提供テキスト.

---

同時に、端末装置に、アプリケーション検出手段と、アプリケーション検出手段で検出する現在実行処理中のアプリケーションプログラムの種類又は名称をサーバ装置に送信して、サーバ装置から選択すべき基地局の識別情報を受信する基地局照会手段とからなる基地局照会処理機構を備える。
一方、サーバ装置には、通信品質情報送信手段からの各情報を通信ネットワークを介して受信する通信品質情報受信手段と、各情報の組み合わせを通信品質データベースに記録する通信品質情報記録手段とからなる通信品質情報記録機構を備えると共に、基地局照会手段からの受信した情報を入力して、通信品質データベースを照会し、実行処理中のアプリケーションプログラムについて通信品質情報が最適になる基地局の識別情報を選択する基地局選択手段と、選択した基地局の識別情報を端末装置に送信する基地局回答手段とからなる基地局回答処理機構を備える。
以上のシステムにより、端末装置が、接続先の基地局を選択する際に、サーバ装置の選択に従って、基地局と接続することを特徴とする。
本発明は、次のような通信システムの構成でもよい。
すなわち、端末装置の通信品質情報送信機構に、通信端末装置の現在の位置を検出する位置検出手段を備える。そして、通信品質情報送信手段が、通信端末装置の位置を、上記した基地局の識別情報、アプリケーションプログラムの種類又は名称、通信品質情報と組み合わせてサーバ装置に送信する。
一方、基地局照会処理機構にも位置検出手段を備え、基地局照会手段が、位置検出手段で検出する現在の位置と、アプリケーション検出手段で検出する現在実行処理中のアプリケーションプログラムの種類又は名称とを該サーバ装置に送信する。サーバ装置の基地局選択手段が、現在の位置の情報も含めて入力して、通信品質データベースを照会し、実行処理中のアプリケーションプログラムについて該通信品質情報が最適になる基地局の識別情報を選択することを特徴とする。

---

項目一覧.
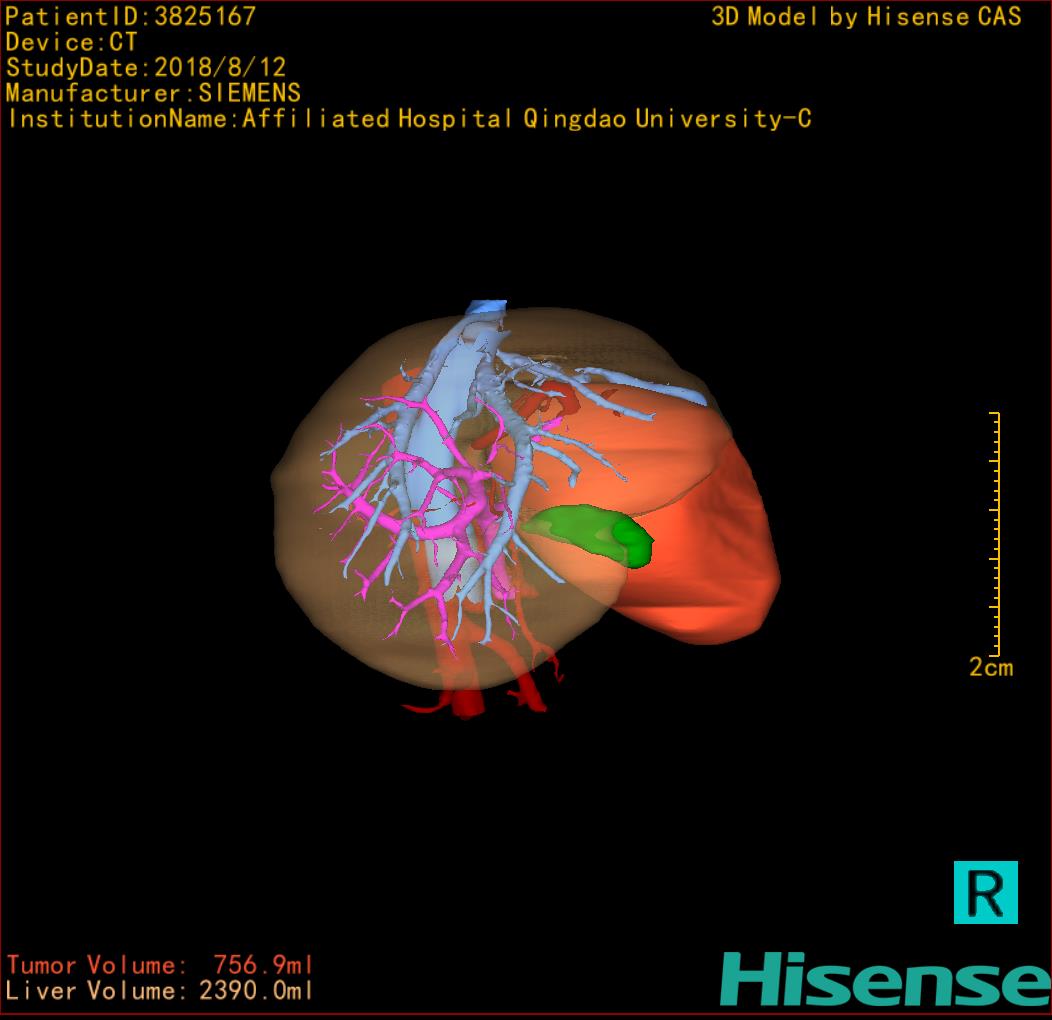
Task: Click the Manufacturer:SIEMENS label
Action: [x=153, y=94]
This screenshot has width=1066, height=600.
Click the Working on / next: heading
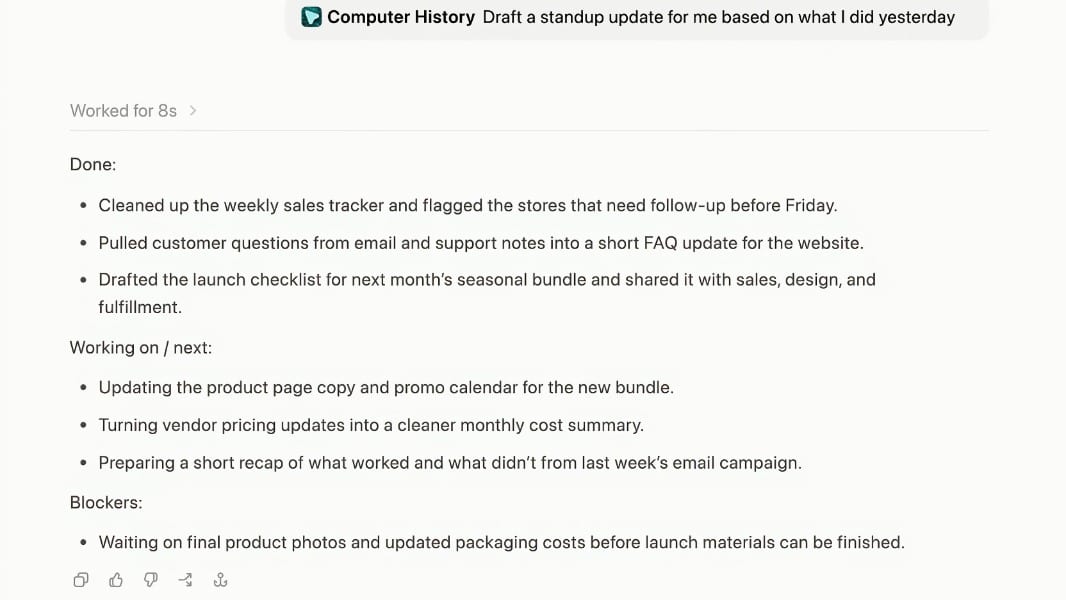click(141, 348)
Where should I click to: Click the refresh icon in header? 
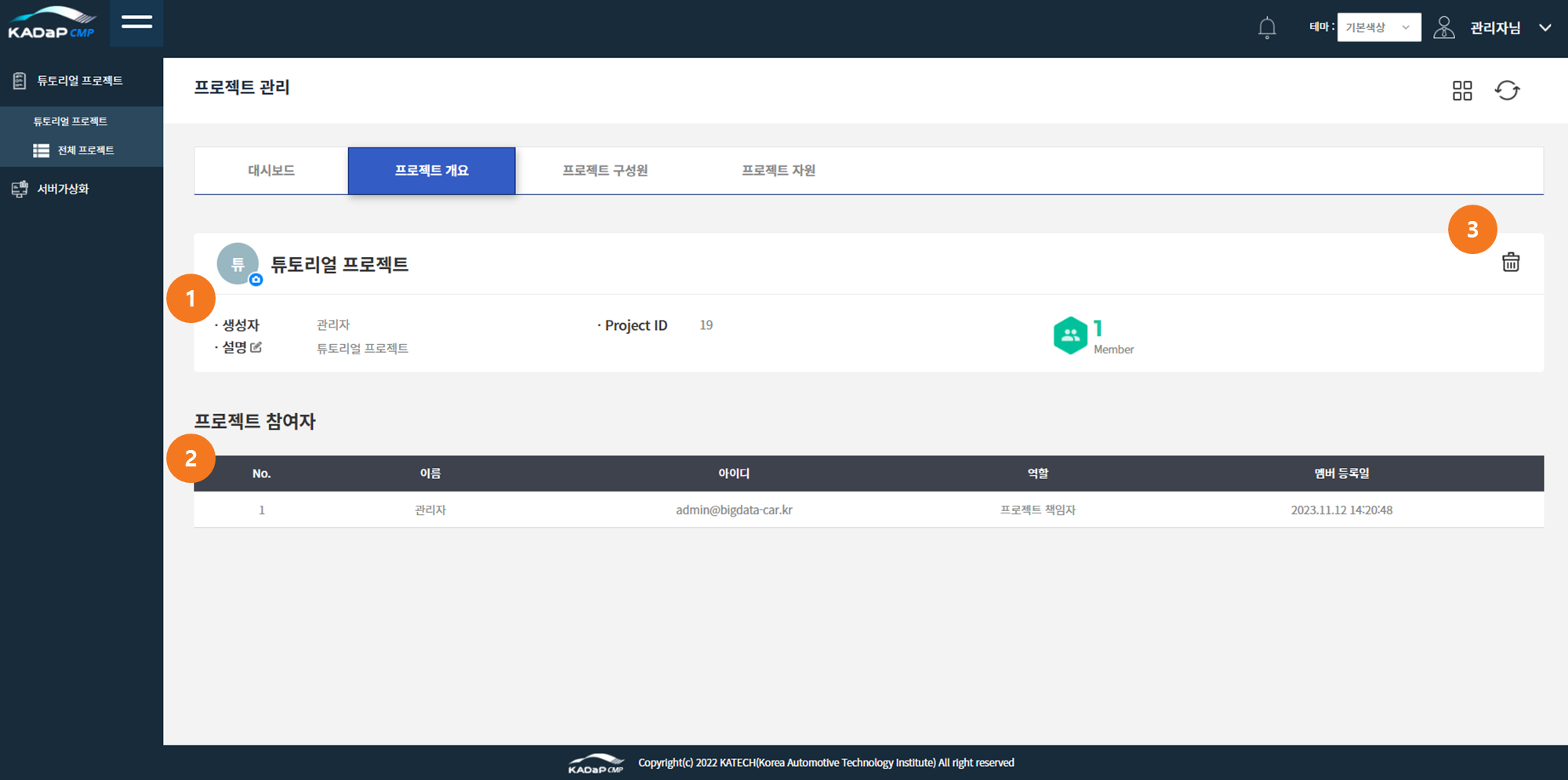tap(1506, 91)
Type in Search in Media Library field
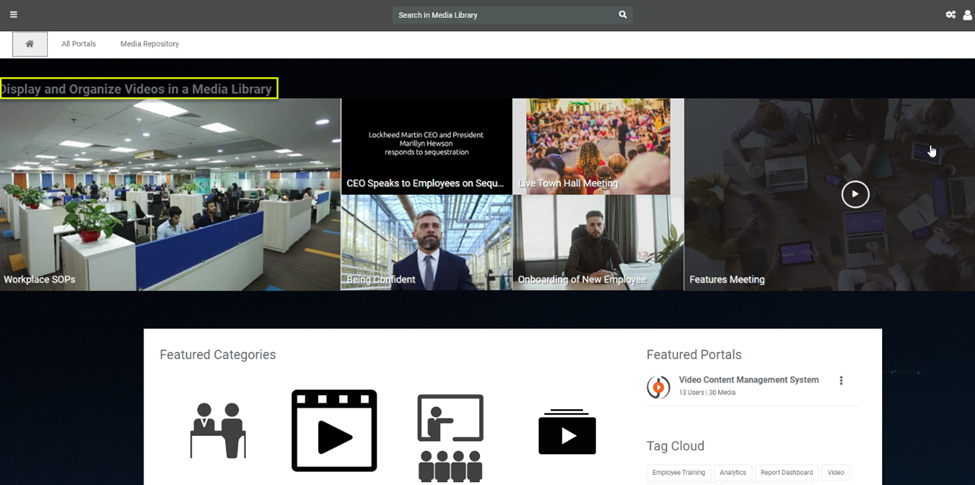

---

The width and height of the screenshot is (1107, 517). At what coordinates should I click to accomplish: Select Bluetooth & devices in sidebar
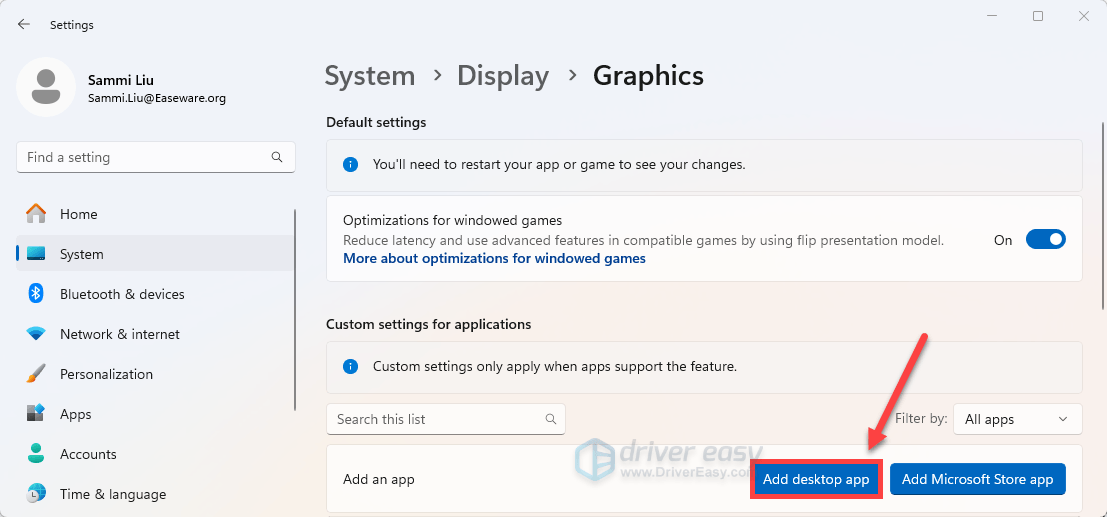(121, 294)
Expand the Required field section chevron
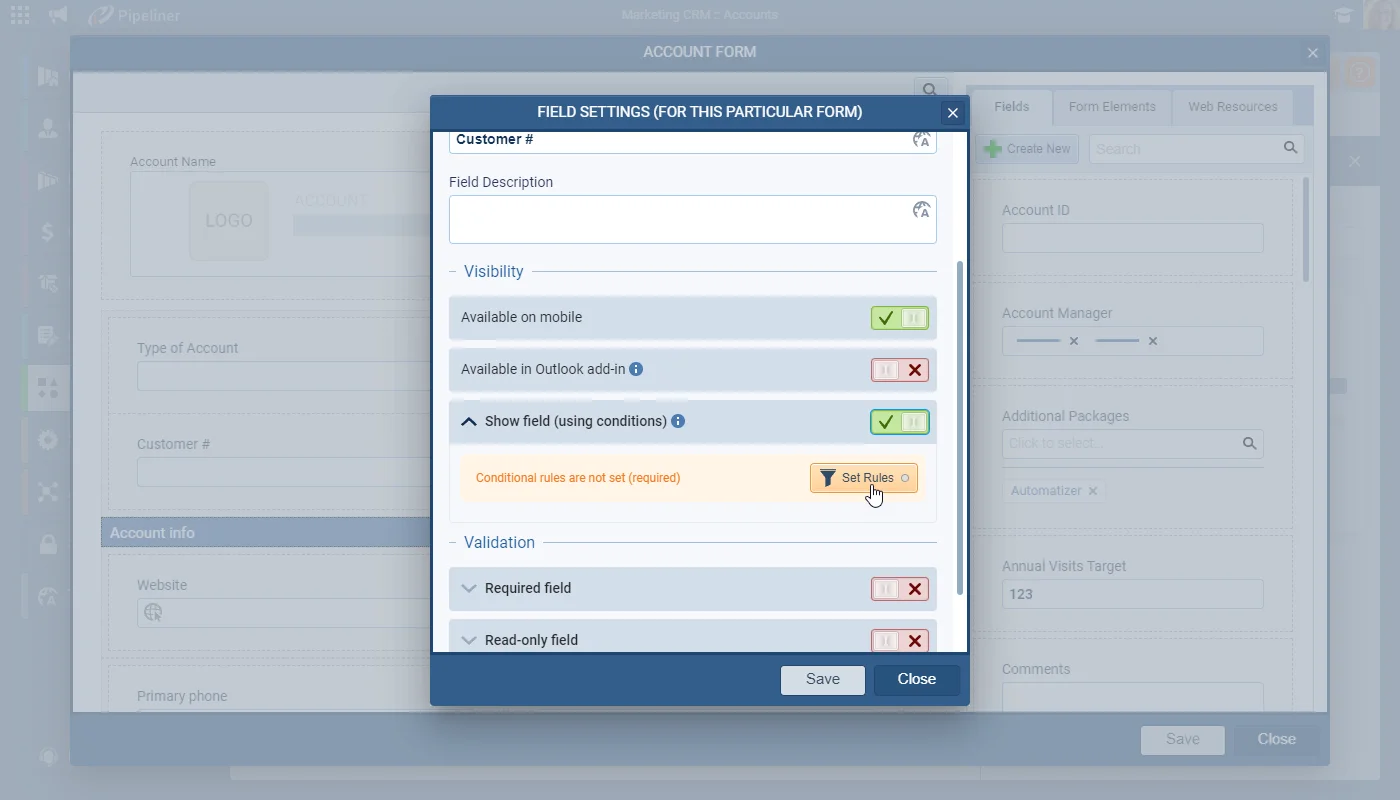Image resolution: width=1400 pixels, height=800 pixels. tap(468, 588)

---

実施する課題.
1. 基地局選択に関する本文をもとに、次の問いに答えよ。
(a) サーバ装置の基地局回答処理機構は、どの二つの手段からなるか。
(b) 端末装置は、接続先の基地局を選ぶ際に何に従うか。
(c) 別の構成で、端末装置の通信品質情報送信機構に備える手段は何か。
2. 基地局選択に関する本文の別の構成で、通信品質情報送信手段がサーバ装置へ組み合わせて送る情報をすべて挙げよ。
3. 基地局選択に関する本文を、最後の文の次から書き進めよ。
記録は別の出典から取ったものだ。

最終結果.
1.
(a) 基地局選択手段と基地局回答手段
(b) サーバ装置の選択
(c) 通信端末装置の現在の位置を検出する位置検出手段

2.
通信端末装置の位置
基地局の識別情報
アプリケーションプログラムの種類又は名称
通信品質情報

3.
上記通信システムの端末装置における位置検出手段が、同時に検出可能な複数の基地局の識別情報を取得する同時検出基地局情報取得部と、予め備えた基地局の分布情報に従って、通信端末装置の位置を特定する位置特定部とを備える構成でもよい。
上記の同時検出基地局情報取得部において、基地局の識別情報と共に、各基地局の電波強度を測定し、上記の位置特定部が、電波強度を用いて位置を計算する構成でもよい。
上記通信システムの端末装置におけるアプリケーション検出手段が、通信手段を通るパケットを監視し、そのパケットの態様と、予め備えた各アプリケーションプログラム毎のパケット態様のデータベースとを比較することで、アプリケーションプログラムの種類又は名称を検出するようにしてもよい。
本発明は、少なくとも無線通信ネットワークに接続可能な通信手段を備え、通信を利用するアプリケーションプログラムを実行可能な端末装置を提供することもできる。本装置には、上記の基地局照会処理機構を備え、接続先の基地局を選択する際に、上記サーバ装置の選択に従って、基地局と接続する。
さらに、本発明によれば、少なくとも無線通信ネットワークに接続可能な通信手段を備え、通信を利用するアプリケーションプログラムを実行可能な通信端末装置における基地局の選択方法を提供することもできる。ここで本処理方法では次の各ステップを有する。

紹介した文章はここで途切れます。